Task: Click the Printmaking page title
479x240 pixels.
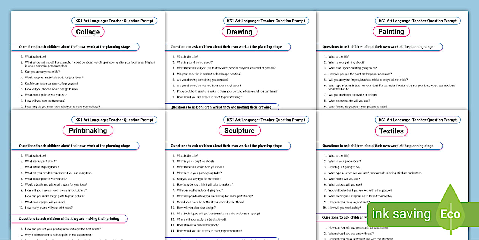Action: [88, 130]
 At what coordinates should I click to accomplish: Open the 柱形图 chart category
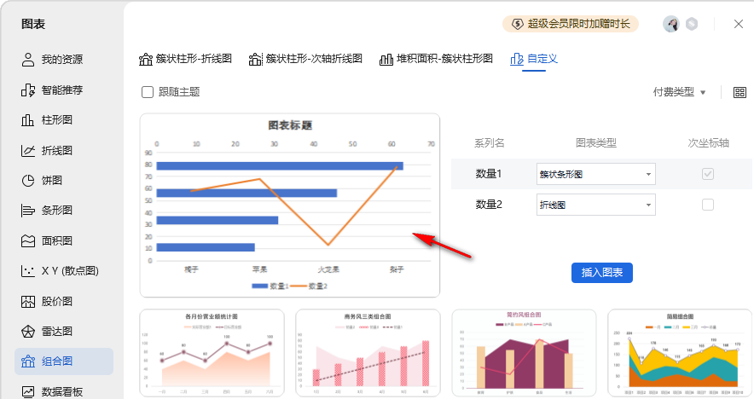point(57,120)
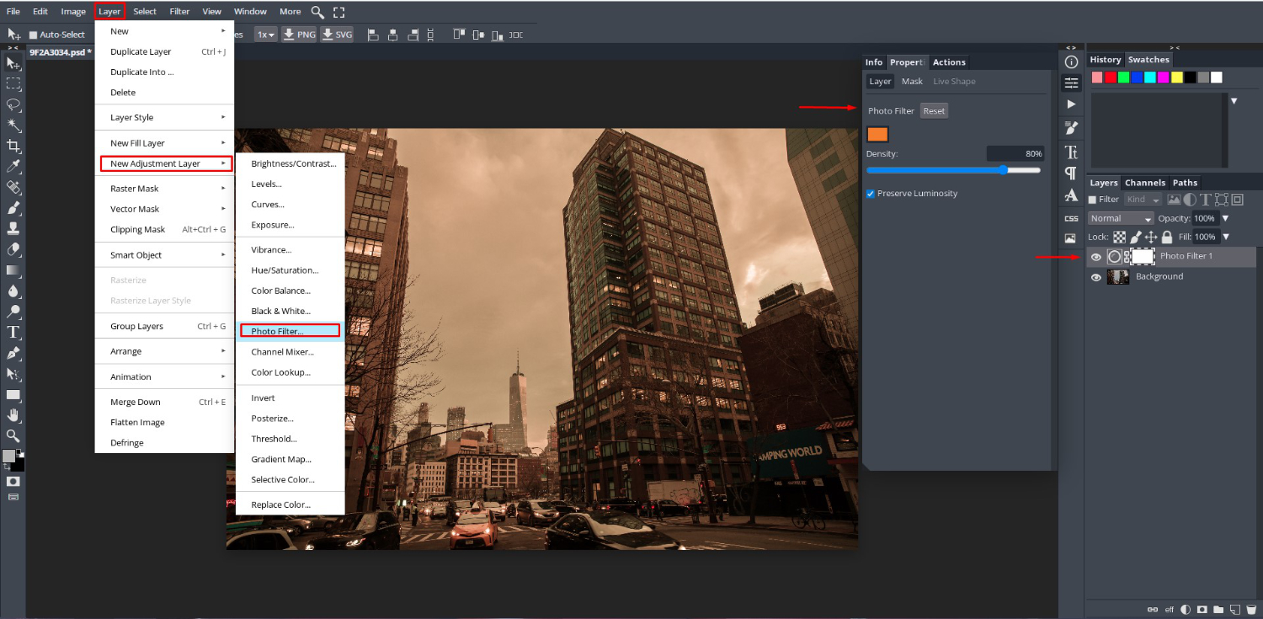Select the Crop tool
Viewport: 1263px width, 619px height.
coord(13,146)
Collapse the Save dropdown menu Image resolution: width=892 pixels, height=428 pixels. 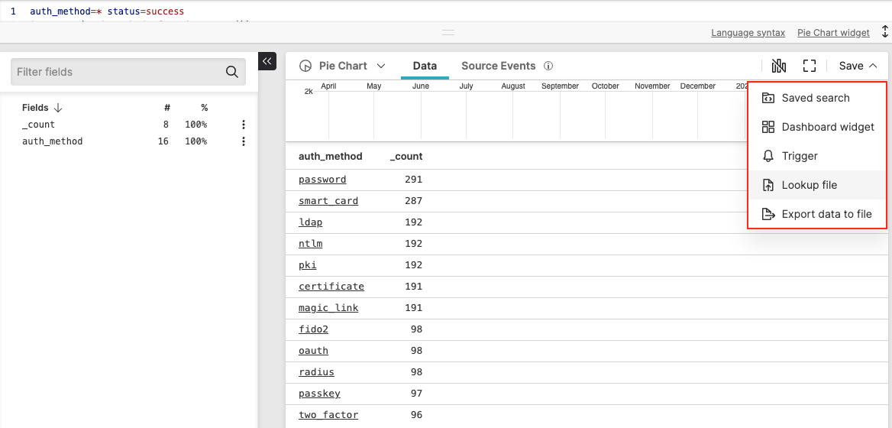pyautogui.click(x=857, y=66)
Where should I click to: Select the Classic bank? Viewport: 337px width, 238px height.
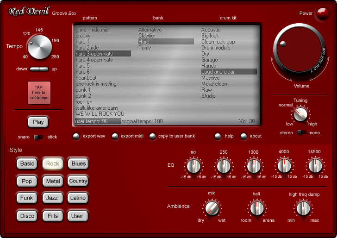[146, 36]
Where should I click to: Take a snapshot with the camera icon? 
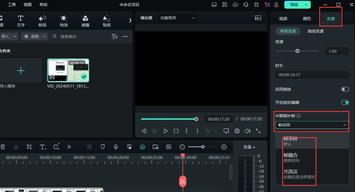coord(237,131)
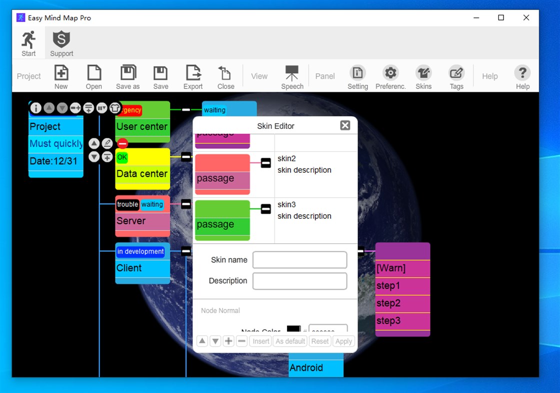
Task: Collapse the Client node branch
Action: click(x=186, y=251)
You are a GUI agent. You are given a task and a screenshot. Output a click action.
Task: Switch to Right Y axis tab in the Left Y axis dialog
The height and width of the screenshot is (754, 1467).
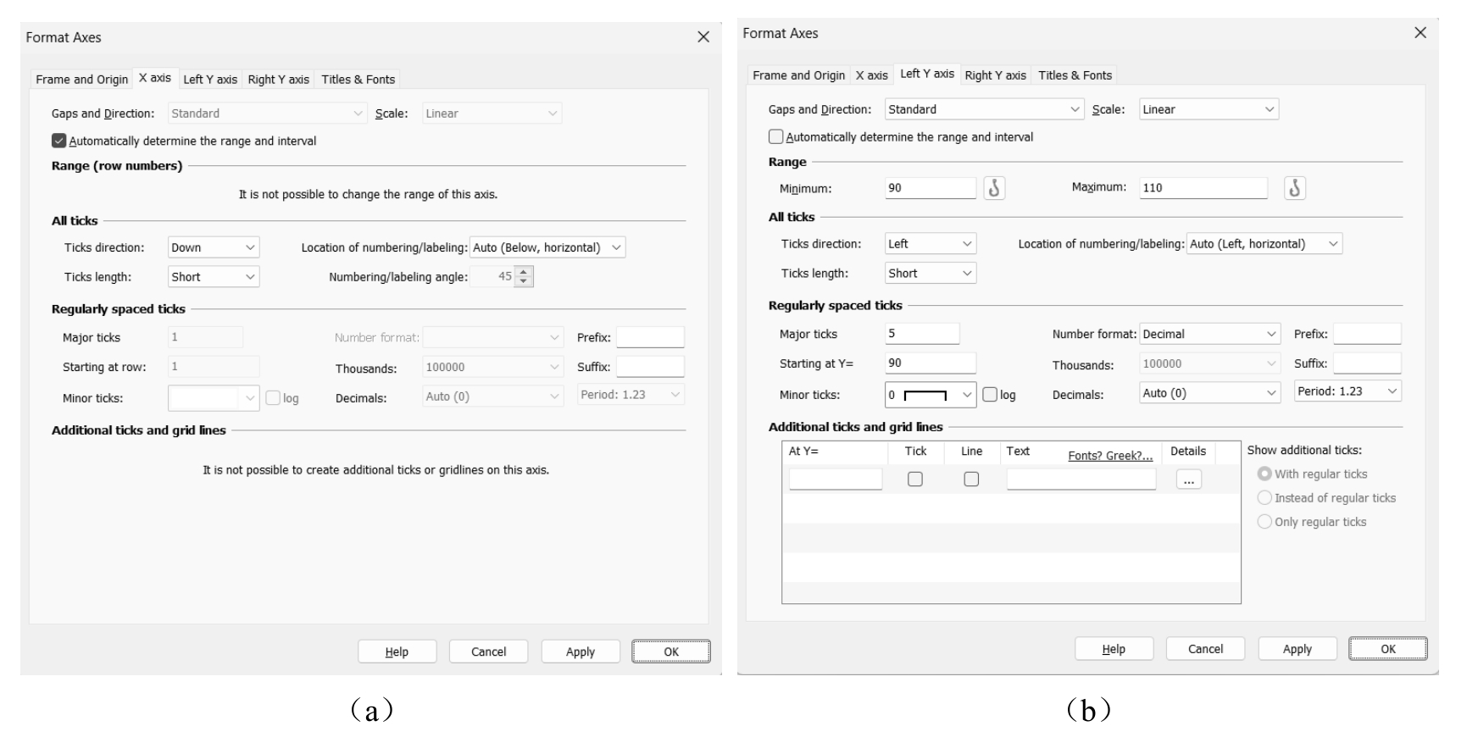pos(995,75)
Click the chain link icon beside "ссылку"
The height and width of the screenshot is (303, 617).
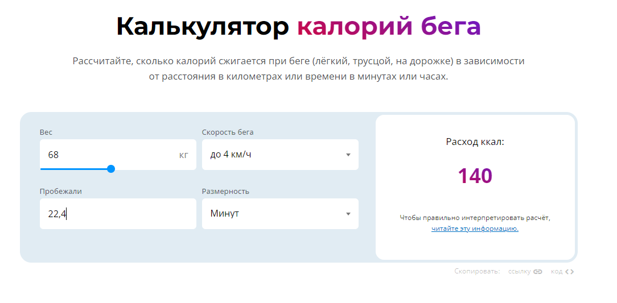[538, 272]
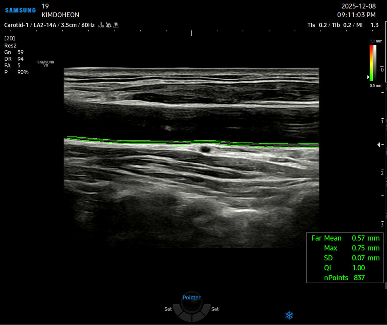387x325 pixels.
Task: Click the Gn 59 gain parameter
Action: 14,52

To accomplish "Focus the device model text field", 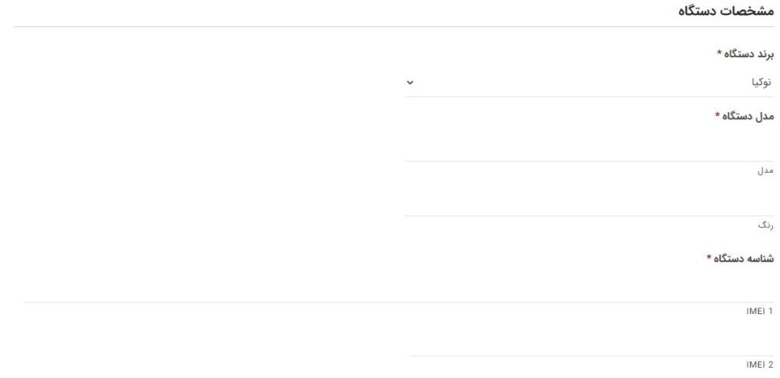I will (589, 148).
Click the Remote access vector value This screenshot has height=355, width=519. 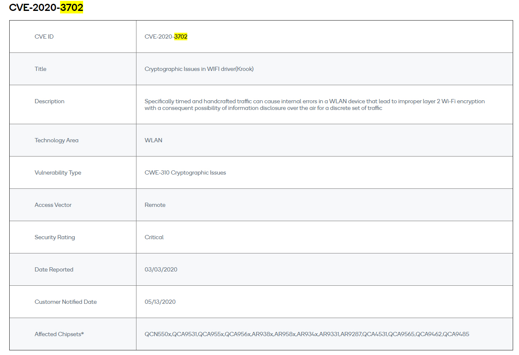[x=155, y=205]
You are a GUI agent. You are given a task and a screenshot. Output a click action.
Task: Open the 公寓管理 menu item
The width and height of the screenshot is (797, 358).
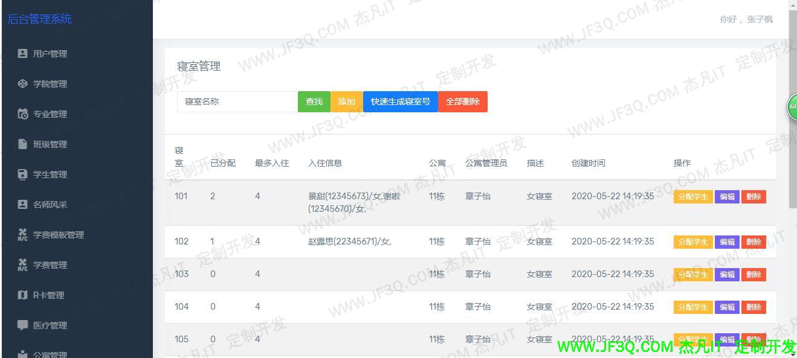(50, 354)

◆ **WORK ITEM**
Word for word, write out the lines above running from the one with "Where should I click to: Select" up to and including the one with "Click the chain". Drop any picture.

◆ **WORKED SOLUTION**
Where should I click to: Select the Classic bank? Viewport: 337px width, 238px height.
[146, 36]
Where should I click to: Take a snapshot with the camera icon? 
coord(237,131)
Task: Collapse the Client node branch
Action: click(x=186, y=251)
You are a GUI agent. You are given a task and a screenshot. Output a click action.
Task: Switch to Right Y axis tab in the Left Y axis dialog
The height and width of the screenshot is (754, 1467).
pos(995,75)
Click the chain link icon beside "ссылку"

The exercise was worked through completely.